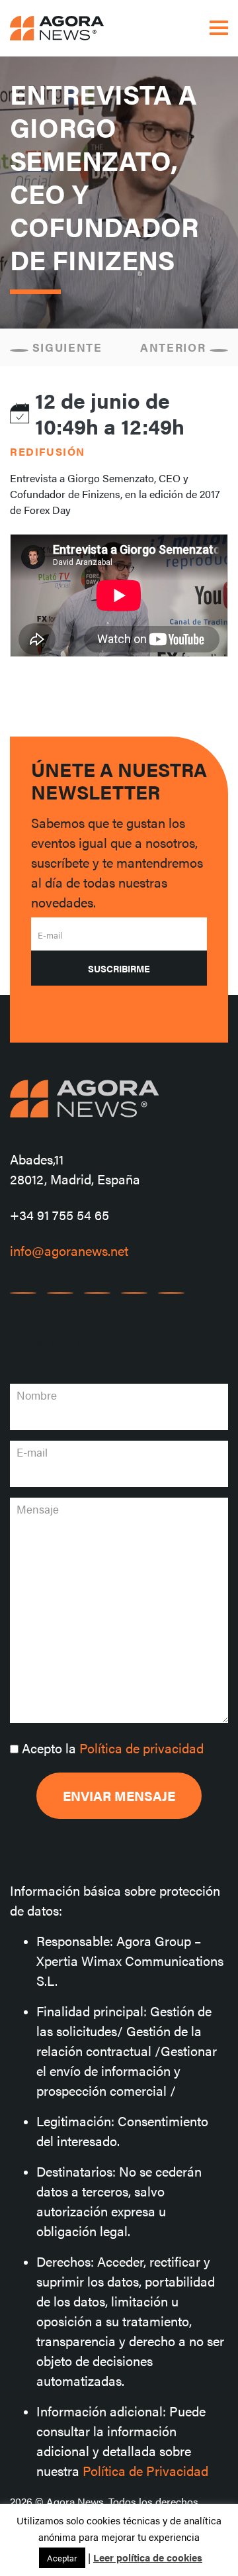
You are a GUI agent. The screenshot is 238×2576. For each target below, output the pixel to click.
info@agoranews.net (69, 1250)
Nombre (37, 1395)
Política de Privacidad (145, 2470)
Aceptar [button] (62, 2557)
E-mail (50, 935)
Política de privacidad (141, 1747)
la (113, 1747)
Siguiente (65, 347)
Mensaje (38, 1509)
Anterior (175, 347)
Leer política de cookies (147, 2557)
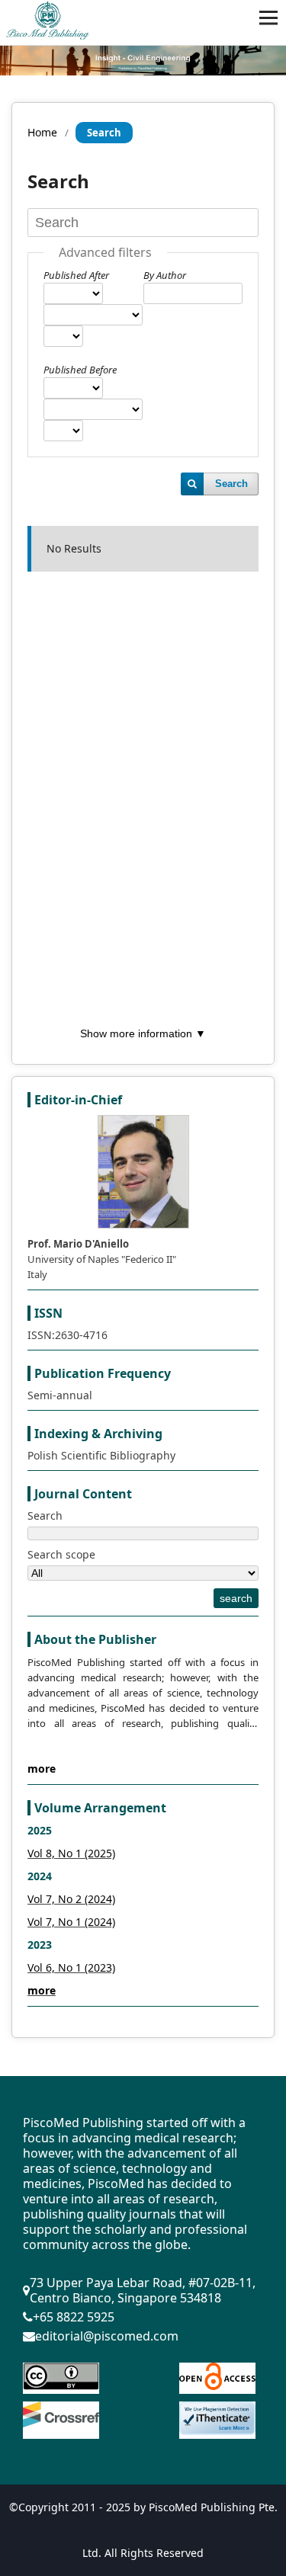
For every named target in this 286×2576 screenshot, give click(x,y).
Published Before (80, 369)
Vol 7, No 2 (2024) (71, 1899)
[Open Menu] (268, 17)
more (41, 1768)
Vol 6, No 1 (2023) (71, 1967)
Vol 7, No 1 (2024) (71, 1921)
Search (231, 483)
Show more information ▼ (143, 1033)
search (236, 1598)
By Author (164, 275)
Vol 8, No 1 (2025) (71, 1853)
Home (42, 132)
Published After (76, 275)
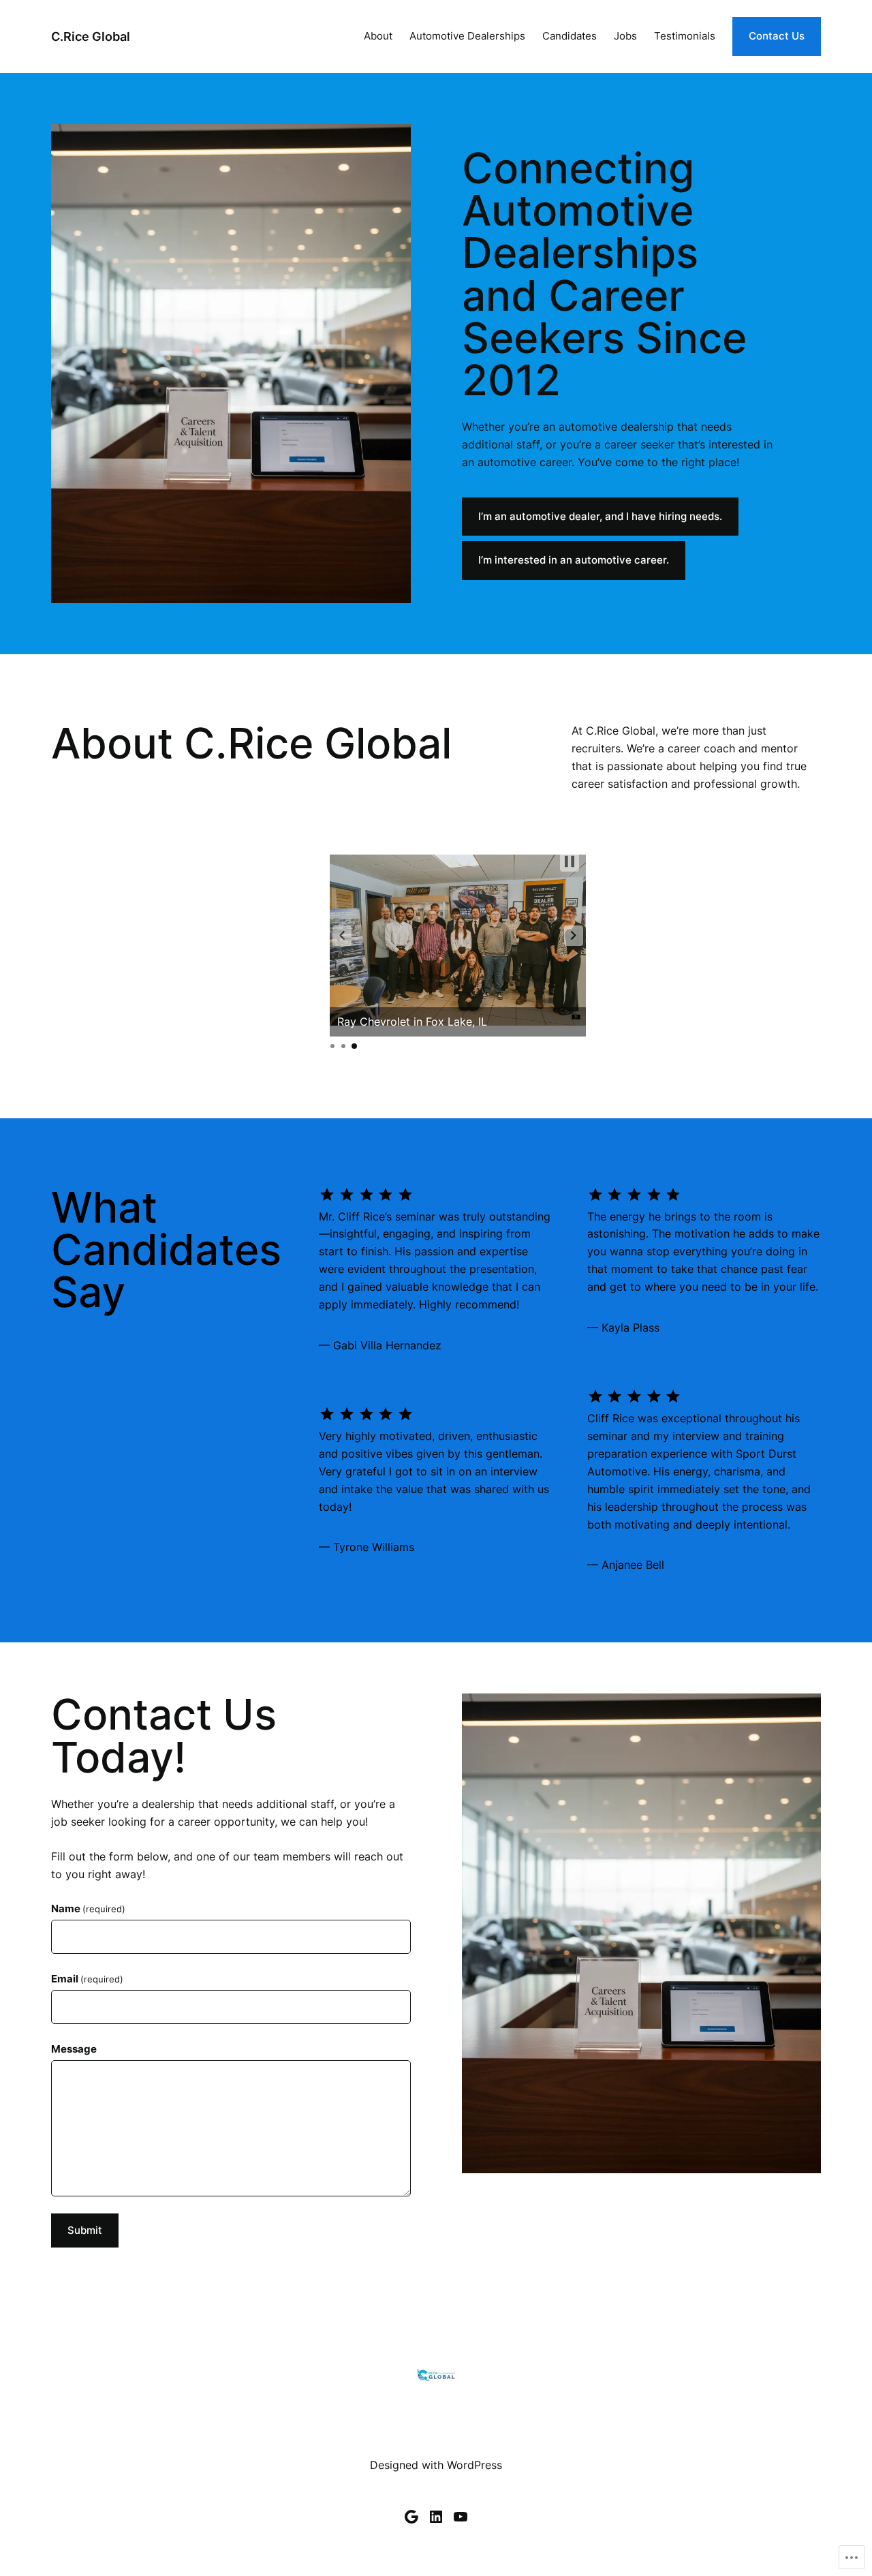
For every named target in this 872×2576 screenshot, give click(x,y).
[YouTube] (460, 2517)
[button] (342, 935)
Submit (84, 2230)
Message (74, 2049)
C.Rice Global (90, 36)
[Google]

◆ ◆ ◆

Instructions to follow: Everything in the records above except the pictures is to be reproduced word for word.

Reply:
You are a GUI agent. The screenshot is 238×2576. For each target below, output the pixel to click.
info@agoranews.net (69, 1250)
Nombre (37, 1395)
Política de Privacidad (145, 2470)
Aceptar [button] (62, 2557)
E-mail (50, 935)
Política de privacidad (141, 1747)
la (113, 1747)
Siguiente (65, 347)
Mensaje (38, 1509)
Anterior (175, 347)
Leer política de cookies (147, 2557)
For every named target in this 286×2576 screenshot, give click(x,y).
Published Before (80, 369)
Vol 7, No 2 (2024) (71, 1899)
[Open Menu] (268, 17)
more (41, 1768)
Vol 6, No 1 (2023) (71, 1967)
Vol 7, No 1 (2024) (71, 1921)
Search (231, 483)
Show more information ▼ (143, 1033)
search (236, 1598)
By Author (164, 275)
Vol 8, No 1 (2025) (71, 1853)
Home (42, 132)
Published After (76, 275)
For every named target in this 872×2576 screenshot, give click(x,y).
[YouTube] (460, 2517)
[button] (342, 935)
Submit (84, 2230)
Message (74, 2049)
C.Rice Global (90, 36)
[Google]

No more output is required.